The goal of this protocol is to produce a virus stock titration and visualize it using crystal violet staining. To do that, a general viral titration will be demonstrated followed by the staining. This titration will be performed in a 96-well plate for a period of seven days in a biosafety cabinet within a biosafety level 2 laboratory.
To do so, a 96-well plate of the preferred cell line will be seeded using the corresponding media and let grow until confluent. The virus stock will be the diluted using tenfold dilutions, by mixing 900 microliters of media and 100 microliters of virus, or the corresponding dilution. Make sure to vortex each tube to ensure proper mixing of the media and the virus and avoid errors on the dilutions.
Write the layout of your plate in the lead as well as each dilution to help during infection process. Before infection, wash using 200 microliters of PBS. Add 50 microliters of your inoculum in the corresponding wells.
Then, incubate at 37 degrees celsius in a 5%CO2 incubator for seven days. After the seven day incubation, wash using 200 microliters of PBS. Fix the cells by adding 50 microliters per well of PFA at 4%in PBS and incubate for 15 minutes at room temperature.

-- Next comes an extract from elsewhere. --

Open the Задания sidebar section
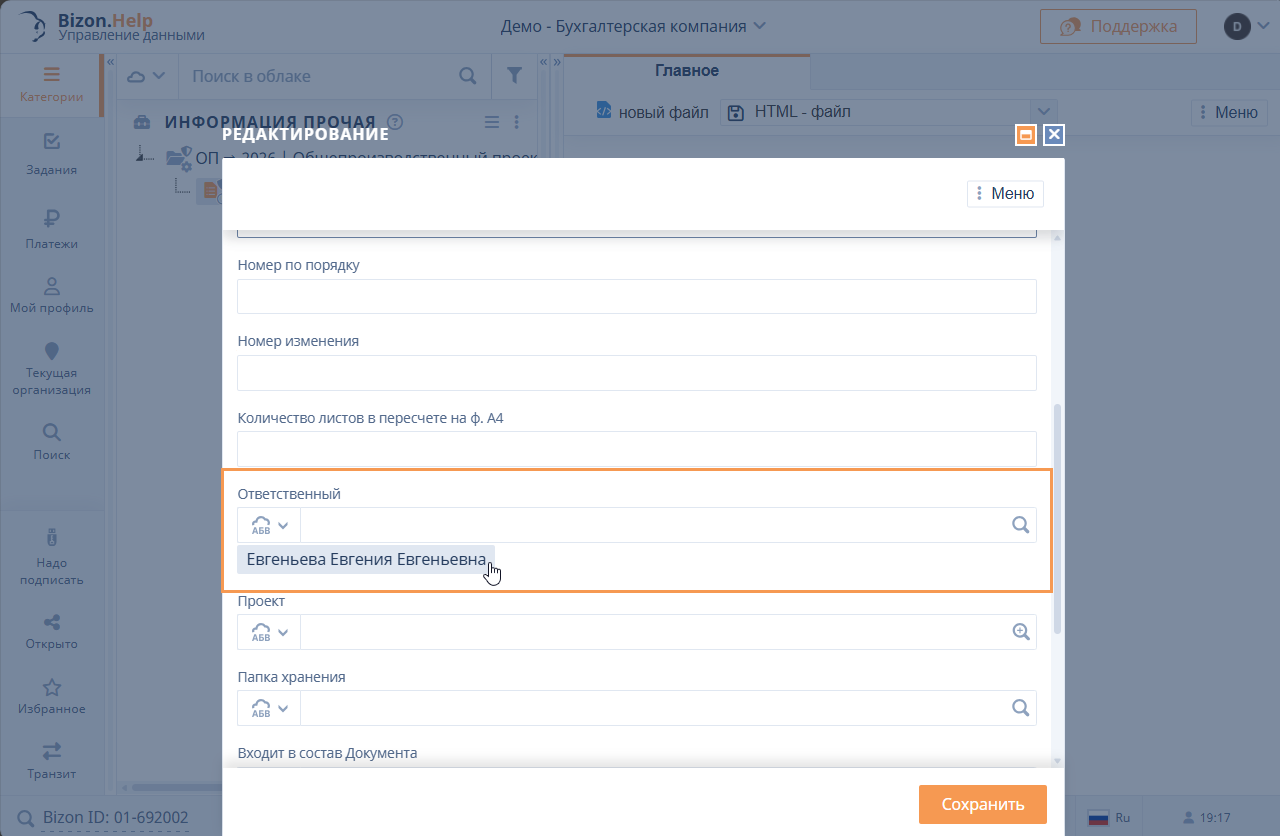 52,153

After incubation, wash cells again twice with 200 microliters of PBS prior to the addition of 50 microliters per well of crystal violet in water and incubate for five minutes at room temperature. Finally, aspirate crystal violet from the wells and optionally, leave the plates to air dry for two to five minutes at room temperature or wash it with 200 microliters of water to remove excessive stain before visualization. As a result, after re-staining, negative cells will be stained.

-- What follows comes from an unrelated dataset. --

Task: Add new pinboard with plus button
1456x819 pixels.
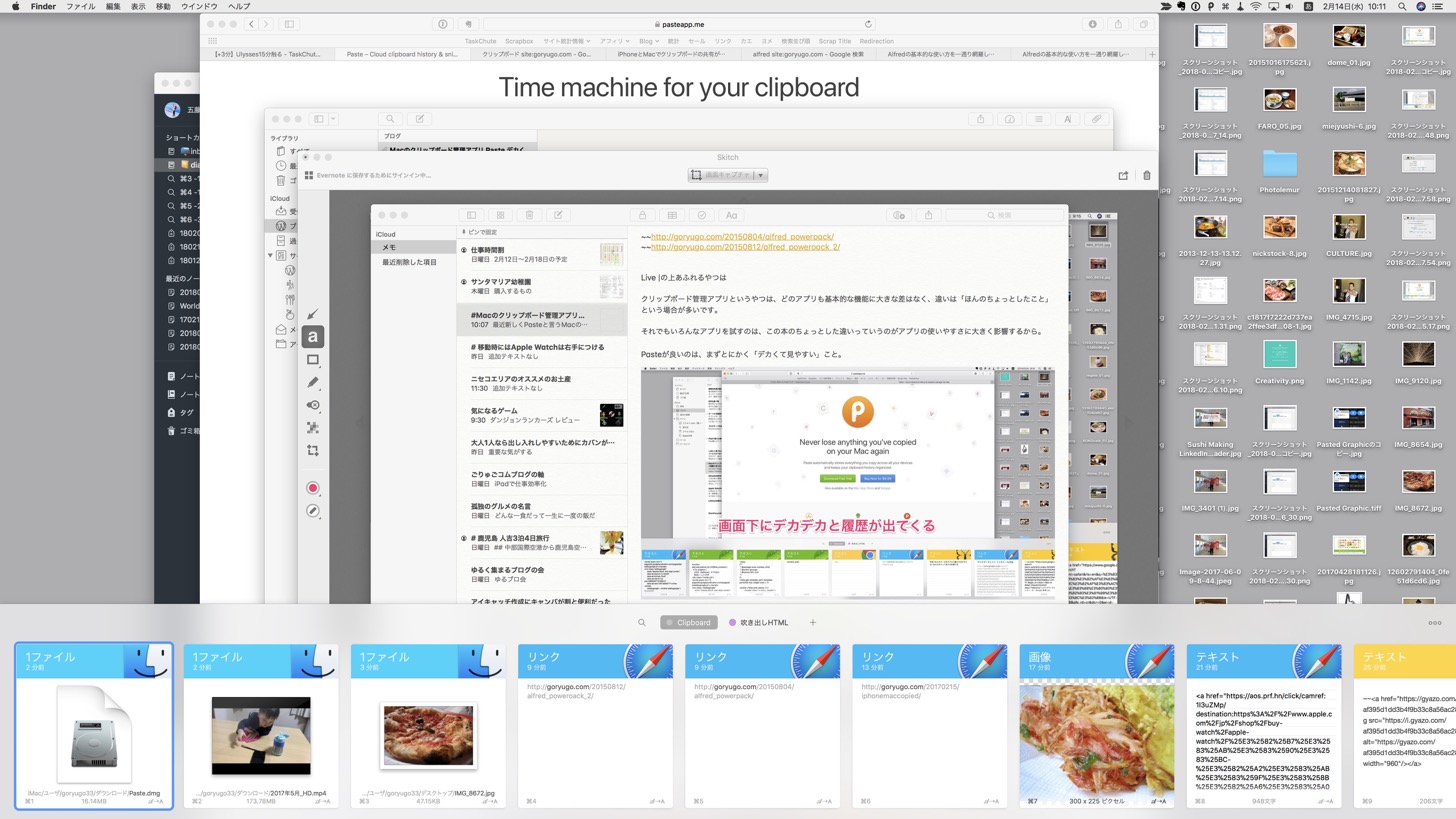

Positive wells will be cleared. This information will be used in one of the two described formulas to calculate your final viral titer. When the titer obtained with each method was compared, it showed that in monocyto chemistry staining could in some cases detect additional positive wells in comparison with crystal violet, and that likewise, both staining methods could detect more positive wells than visual evaluation via microscopy.